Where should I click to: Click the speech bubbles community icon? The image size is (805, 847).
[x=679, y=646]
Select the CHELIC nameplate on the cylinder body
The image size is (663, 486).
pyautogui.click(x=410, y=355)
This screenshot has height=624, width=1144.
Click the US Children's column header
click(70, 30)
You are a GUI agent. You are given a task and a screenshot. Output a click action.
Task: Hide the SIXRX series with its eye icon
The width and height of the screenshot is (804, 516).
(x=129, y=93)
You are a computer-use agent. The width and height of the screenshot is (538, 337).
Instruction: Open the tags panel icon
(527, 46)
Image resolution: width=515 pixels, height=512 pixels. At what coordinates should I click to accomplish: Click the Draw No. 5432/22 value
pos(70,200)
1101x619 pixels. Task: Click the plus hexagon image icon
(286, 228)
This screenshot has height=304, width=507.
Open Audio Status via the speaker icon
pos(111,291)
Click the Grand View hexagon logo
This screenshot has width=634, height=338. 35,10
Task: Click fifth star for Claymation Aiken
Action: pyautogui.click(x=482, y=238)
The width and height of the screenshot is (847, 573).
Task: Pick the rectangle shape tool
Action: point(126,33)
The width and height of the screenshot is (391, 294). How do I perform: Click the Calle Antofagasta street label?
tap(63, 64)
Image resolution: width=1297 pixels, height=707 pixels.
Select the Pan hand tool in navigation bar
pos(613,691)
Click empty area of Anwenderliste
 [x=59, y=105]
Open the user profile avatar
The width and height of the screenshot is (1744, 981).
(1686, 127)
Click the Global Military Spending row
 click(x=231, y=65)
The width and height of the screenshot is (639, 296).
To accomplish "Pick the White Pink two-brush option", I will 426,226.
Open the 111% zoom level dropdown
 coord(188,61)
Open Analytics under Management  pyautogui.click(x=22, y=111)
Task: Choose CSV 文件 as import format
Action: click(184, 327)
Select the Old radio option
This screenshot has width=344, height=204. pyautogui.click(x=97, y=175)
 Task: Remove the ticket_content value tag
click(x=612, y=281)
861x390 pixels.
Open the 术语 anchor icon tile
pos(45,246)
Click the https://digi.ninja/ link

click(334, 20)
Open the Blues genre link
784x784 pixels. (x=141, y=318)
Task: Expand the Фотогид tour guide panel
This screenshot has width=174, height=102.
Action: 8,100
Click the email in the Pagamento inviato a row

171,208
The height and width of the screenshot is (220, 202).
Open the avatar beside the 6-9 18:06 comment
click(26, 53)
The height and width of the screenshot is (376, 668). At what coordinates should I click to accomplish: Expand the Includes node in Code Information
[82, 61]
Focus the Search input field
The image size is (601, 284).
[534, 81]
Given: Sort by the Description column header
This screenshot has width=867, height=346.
-*-
TASK INSTRUCTIONS:
Rewrite all the data above as a numbered list with one line per item, and leave out the blank lines.

THE OUTPUT:
1. Where should I click to: Click the speech bubbles community icon? The image size is (805, 847).
2. [x=679, y=646]
3. Select the CHELIC nameplate on the cylinder body
4. The image size is (663, 486).
5. pyautogui.click(x=410, y=355)
6. This screenshot has height=624, width=1144.
7. Click the US Children's column header
8. click(70, 30)
9. You are a GUI agent. You are given a task and a screenshot. Output a click action.
10. Task: Hide the SIXRX series with its eye icon
11. The width and height of the screenshot is (804, 516).
12. (x=129, y=93)
13. You are a computer-use agent. The width and height of the screenshot is (538, 337).
14. Instruction: Open the tags panel icon
15. (527, 46)
16. Image resolution: width=515 pixels, height=512 pixels. At what coordinates should I click to accomplish: Click the Draw No. 5432/22 value
17. pos(70,200)
18. 1101x619 pixels. Task: Click the plus hexagon image icon
19. (286, 228)
20. This screenshot has height=304, width=507.
21. Open Audio Status via the speaker icon
22. pos(111,291)
23. Click the Grand View hexagon logo
24. This screenshot has width=634, height=338. 35,10
25. Task: Click fifth star for Claymation Aiken
26. Action: pyautogui.click(x=482, y=238)
27. The width and height of the screenshot is (847, 573).
28. Task: Pick the rectangle shape tool
29. Action: point(126,33)
30. The width and height of the screenshot is (391, 294). How do I perform: Click the Calle Antofagasta street label?
31. tap(63, 64)
32. Image resolution: width=1297 pixels, height=707 pixels.
33. Select the Pan hand tool in navigation bar
34. pos(613,691)
35. Click empty area of Anwenderliste
36.  [x=59, y=105]
37. Open the user profile avatar
38. The width and height of the screenshot is (1744, 981).
39. (1686, 127)
40. Click the Global Military Spending row
41.  click(x=231, y=65)
42. The width and height of the screenshot is (639, 296).
43. To accomplish "Pick the White Pink two-brush option", I will 426,226.
44. Open the 111% zoom level dropdown
45.  coord(188,61)
46. Open Analytics under Management  pyautogui.click(x=22, y=111)
47. Task: Choose CSV 文件 as import format
48. Action: click(184, 327)
49. Select the Old radio option
50. This screenshot has width=344, height=204. pyautogui.click(x=97, y=175)
51.  Task: Remove the ticket_content value tag
52. click(x=612, y=281)
53. 861x390 pixels.
54. Open the 术语 anchor icon tile
55. pos(45,246)
56. Click the https://digi.ninja/ link
57. click(334, 20)
58. Open the Blues genre link
59. 784x784 pixels. (x=141, y=318)
60. Task: Expand the Фотогид tour guide panel
61. This screenshot has width=174, height=102.
62. Action: 8,100
63. Click the email in the Pagamento inviato a row
64. 171,208
65. The height and width of the screenshot is (220, 202).
66. Open the avatar beside the 6-9 18:06 comment
67. click(26, 53)
68. The height and width of the screenshot is (376, 668). At what coordinates should I click to accomplish: Expand the Includes node in Code Information
69. [82, 61]
70. Focus the Search input field
71. The image size is (601, 284).
72. [534, 81]
73. Given: Sort by the Description column header
74. This screenshot has width=867, height=346.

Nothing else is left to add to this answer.